HC Deb 08 March 1881 vol 259 cc542-3

asked the Postmaster General, Whether he sanctions the extension to such assistants as are relatives of the postmaster, in whose office they are engaged, of privileges which are not accorded to those holding appointments in the service; whether he sanctions the withdrawal, partially or entirely, from telegraph duty of telegraph clerks in offices where the full number of assistants allowed for by the Department is not provided, in order that they may be employed on postal work, and thereby enable the postmaster to dispense with the assistants and absorb their salaries; whether it is not the duty of surveyors, when inspecting offices, to see that the full number of assistants is provided, and none suppressed, and also to see that these are paid at the rate fixed by the Department; does any check exist to make surveyors and their assistants perform these duties; whether he sanctions, in cases where two assistants are allowed for by the Department, the suppression of one, or the suppression of two where three are allowed for; is he aware that the work of the suppressed assistants must be discharged by telegraph clerks, in addition to their own duties; whether, also, postmasters may benefit pecuniarily to any degree by the "assistance" allowances granted to their offices, other than that which they reap by having relatives appointed to assistantships; and, whether it is permissible to postmasters to derive any pecuniary benefit from the allowances made to their offices by not devoting these allowances to the objects for which they are voted?

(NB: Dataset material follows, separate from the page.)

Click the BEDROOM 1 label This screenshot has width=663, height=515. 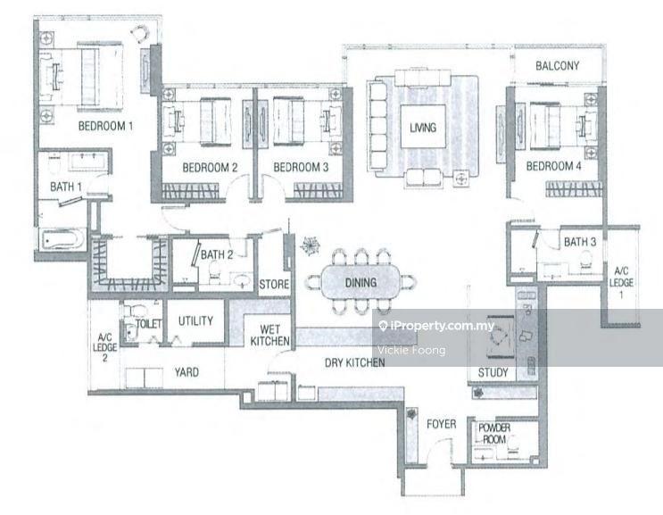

I conclude, Sir, from the series of divisions contained in the Question which has been addressed to me by the hon. Member for Cavan (Mr. Biggar), that he believes that at some post-offices work which ought to be done by the assistants, who are paid out of a lump sum given to the postmasters to provide such assistance, is imposed on telegraphists or other established officers of the Department, and that in this way the postmasters are able to appropriate money which is intended for the payment of their assistants. I can only say that if such practices prevail, I should regard them as grave irregularities, which ought at once to be put a stop to. Such irregularities have not been reported to me. I shall be much obliged if the hon. Member will give me the names of any offices at which he considers that the irregularities in question exist, in order that an investigation may at once be instituted.